**Problem to work on**
Reproduce the lines of the listing word for word, starting at the line that contains "Open the Amazon Assistant extension" and ending at the line that contains "Action: [240, 161]", and leave the pictures out of your answer.

**Raw data**
-- START --
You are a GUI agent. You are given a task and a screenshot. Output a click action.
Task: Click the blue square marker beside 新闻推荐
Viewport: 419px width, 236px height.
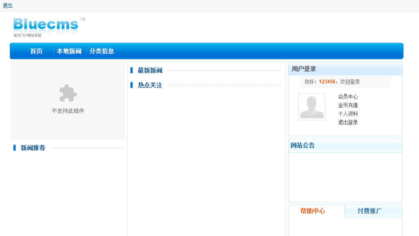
-- END --
-- START --
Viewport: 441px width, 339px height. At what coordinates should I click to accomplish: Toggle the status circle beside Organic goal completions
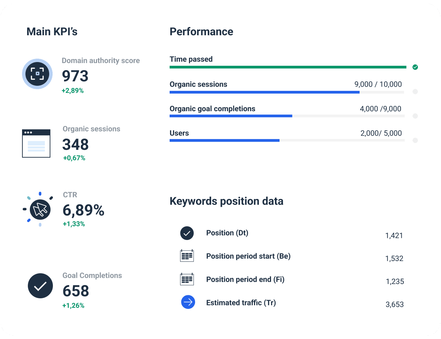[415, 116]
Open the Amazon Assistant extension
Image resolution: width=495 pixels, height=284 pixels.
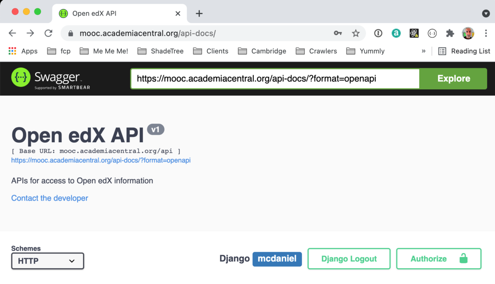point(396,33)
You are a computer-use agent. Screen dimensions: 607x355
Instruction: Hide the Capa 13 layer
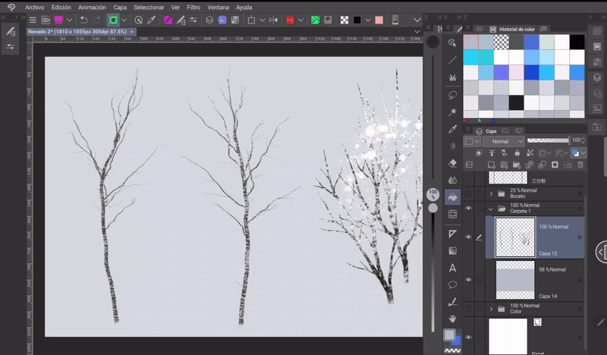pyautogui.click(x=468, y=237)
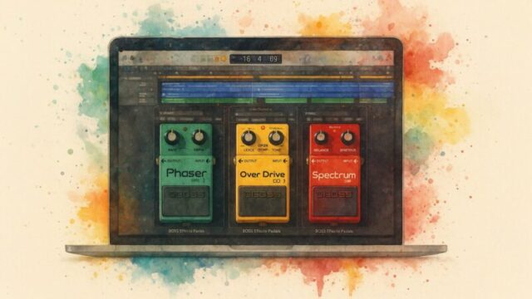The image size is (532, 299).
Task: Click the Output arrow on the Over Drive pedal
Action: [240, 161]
-- END --
**Exercise output**
Open the Amazon Assistant extension
Image resolution: width=495 pixels, height=284 pixels.
point(396,33)
You are a computer-use agent. Screen dimensions: 607x355
Instruction: Hide the Capa 13 layer
pyautogui.click(x=468, y=237)
The image size is (532, 299).
Task: Click the Output arrow on the Over Drive pedal
Action: [240, 161]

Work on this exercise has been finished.